If the receiver is still showing weird behaviour, please use a standalone 12-24v power supply (not jump from your door opener), and try again.

Also I have some questions for the wiring, but let’s save them after both relay works properly, thank you.

Please let me know if you have other questions, thank you.

Hi William, thanks for the prompt reply.

I don’t want to go through the trouble of cobbling together a separate power supply. It’s not worth it, when the door circuit works perfectly as is.

Your reply doesn’t make sense to me. Are you suggesting that the relay 2 learning circuit consumes more power than the relay 1 circuit?

Clear code = clear all codes.

It should be only used once after unboxing.

Unless you would like to erase all previous learned codes.

Sure, let’s stick with current power configuration if you don’t want it.

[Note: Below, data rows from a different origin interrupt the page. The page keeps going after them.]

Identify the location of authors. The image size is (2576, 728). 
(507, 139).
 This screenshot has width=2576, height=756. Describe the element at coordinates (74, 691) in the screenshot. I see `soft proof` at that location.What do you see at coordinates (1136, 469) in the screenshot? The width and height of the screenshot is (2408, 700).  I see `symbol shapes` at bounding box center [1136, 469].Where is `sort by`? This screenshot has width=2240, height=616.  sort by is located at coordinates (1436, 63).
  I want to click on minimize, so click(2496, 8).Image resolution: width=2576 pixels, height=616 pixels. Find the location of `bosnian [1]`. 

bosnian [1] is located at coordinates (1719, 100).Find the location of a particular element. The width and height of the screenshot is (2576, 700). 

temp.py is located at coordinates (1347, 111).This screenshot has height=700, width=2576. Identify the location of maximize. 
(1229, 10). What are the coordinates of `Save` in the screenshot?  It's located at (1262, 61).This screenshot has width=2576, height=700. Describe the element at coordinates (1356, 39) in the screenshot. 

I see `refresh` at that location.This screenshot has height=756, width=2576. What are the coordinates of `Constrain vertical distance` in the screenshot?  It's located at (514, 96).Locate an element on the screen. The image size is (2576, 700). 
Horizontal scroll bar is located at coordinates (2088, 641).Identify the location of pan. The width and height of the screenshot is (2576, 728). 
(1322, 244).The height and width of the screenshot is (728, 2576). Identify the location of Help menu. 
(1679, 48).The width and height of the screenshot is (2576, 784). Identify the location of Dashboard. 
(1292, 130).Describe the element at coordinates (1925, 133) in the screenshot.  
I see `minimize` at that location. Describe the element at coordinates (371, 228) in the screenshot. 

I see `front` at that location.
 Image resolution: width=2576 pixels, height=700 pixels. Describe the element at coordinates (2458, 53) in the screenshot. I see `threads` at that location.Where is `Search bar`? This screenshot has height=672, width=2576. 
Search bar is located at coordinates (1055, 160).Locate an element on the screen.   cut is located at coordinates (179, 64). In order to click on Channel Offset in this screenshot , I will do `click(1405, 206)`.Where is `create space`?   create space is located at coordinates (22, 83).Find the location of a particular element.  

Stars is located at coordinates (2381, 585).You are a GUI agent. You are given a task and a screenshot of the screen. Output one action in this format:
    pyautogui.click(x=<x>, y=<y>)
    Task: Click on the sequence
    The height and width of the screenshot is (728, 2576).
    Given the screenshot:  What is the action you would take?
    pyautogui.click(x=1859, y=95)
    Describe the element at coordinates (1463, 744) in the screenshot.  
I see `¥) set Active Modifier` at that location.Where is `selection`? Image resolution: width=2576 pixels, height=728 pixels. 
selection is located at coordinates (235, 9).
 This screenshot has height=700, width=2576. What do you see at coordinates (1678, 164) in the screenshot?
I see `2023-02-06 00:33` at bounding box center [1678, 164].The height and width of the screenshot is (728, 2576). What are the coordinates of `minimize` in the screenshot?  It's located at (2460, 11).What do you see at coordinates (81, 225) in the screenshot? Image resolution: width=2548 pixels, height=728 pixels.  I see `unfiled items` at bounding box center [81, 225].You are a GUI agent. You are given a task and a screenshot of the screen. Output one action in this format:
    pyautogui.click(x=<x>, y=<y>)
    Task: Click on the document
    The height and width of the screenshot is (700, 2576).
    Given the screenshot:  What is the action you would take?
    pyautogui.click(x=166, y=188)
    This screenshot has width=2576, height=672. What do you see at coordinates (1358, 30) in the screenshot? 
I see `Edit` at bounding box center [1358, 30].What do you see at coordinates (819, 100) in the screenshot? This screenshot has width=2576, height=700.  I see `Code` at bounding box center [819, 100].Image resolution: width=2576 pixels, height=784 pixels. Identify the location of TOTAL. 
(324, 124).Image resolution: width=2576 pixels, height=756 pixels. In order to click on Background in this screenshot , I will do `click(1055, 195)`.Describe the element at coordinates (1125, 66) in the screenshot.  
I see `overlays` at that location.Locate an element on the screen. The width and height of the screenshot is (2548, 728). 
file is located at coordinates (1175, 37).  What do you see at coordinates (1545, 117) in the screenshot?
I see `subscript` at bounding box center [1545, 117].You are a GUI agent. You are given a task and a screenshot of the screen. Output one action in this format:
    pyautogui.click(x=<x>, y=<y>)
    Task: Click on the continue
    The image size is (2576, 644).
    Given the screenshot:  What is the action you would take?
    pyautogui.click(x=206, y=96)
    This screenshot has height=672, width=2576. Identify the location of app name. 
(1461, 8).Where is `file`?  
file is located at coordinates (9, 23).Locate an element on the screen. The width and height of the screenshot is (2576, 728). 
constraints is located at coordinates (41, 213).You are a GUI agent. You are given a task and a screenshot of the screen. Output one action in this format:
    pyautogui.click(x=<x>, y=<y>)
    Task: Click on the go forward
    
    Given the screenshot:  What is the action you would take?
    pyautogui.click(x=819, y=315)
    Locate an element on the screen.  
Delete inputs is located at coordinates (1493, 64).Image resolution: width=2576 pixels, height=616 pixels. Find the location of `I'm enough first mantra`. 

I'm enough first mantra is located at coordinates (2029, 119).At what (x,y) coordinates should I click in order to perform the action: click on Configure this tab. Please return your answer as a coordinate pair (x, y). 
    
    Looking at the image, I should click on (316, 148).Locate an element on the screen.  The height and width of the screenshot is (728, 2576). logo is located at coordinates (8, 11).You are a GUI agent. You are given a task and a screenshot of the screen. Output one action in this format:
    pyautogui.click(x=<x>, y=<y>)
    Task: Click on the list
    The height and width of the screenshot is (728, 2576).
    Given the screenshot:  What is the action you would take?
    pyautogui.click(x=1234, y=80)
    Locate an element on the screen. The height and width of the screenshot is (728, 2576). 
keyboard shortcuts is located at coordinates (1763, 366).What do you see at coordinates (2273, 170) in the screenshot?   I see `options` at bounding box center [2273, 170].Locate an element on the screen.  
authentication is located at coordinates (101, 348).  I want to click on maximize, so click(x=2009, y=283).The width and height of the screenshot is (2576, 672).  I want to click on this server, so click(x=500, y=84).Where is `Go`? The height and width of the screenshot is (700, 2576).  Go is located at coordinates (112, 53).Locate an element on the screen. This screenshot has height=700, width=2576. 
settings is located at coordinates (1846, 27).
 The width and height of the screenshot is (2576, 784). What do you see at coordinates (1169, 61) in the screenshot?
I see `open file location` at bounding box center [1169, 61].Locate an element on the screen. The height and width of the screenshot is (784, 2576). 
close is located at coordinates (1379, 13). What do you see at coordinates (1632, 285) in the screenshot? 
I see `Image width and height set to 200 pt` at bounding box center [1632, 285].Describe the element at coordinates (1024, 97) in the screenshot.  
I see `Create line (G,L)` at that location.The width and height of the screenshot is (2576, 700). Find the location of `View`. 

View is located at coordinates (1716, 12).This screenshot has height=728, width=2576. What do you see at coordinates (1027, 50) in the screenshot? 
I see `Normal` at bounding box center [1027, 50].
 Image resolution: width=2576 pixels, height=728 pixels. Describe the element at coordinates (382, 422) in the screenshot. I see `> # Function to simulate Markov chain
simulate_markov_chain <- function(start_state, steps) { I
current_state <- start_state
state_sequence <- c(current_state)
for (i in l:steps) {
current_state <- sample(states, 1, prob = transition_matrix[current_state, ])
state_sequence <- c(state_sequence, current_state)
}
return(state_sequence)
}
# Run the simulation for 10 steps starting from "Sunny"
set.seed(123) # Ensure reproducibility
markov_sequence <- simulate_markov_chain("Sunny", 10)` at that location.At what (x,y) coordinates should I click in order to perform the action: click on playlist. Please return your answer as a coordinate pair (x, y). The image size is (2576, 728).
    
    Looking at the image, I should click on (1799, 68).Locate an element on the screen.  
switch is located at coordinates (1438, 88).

Did you check the video? in the video we showed how to program A to relay 1, and B to relay 2.

Please follow the video Carefully.

After program follow the video, did button B trigger relay 2 ?

Please let me know.

Before following the video to program relay 1&2, please clear the code once.

It is because you have already programmed buttons in receiver, so we need to clear them, before do what’s in the video.

Other than the “oops” moment when programming relay 2, and the changing of the DIP switches to demonstrate the various operating modes of the relays, I don’t see how this process is any different from the ones in the printed materials. So yes, I have followed that procedure.

What’s interesting is that I can’t re-program either relay without a power cycle reset. I can program each relay once. If I press the “learn” buttons again, they don’t respond. So maybe it is a power problem. I guess I can test that theory by clearing all codes, and then programming relay 2 to operate the lights first, before I program relay 1, and see what happens.

Oh that’s really weird.

Honestly I don’t know if the problem is related to power, or is just a defect board.

Because the power problem reported by customer before is like relay click but door doesn’t open etc, it is not during learning process.

Anyway, please try as you suggested and see how it goes.

If you prefer not to try, or decide it is defect, just return it for full refund. At least I can guarantee that.

Thanks and let me know.

Hi Carl,

Do you have any news? is the problem solved? please let me know, thank you!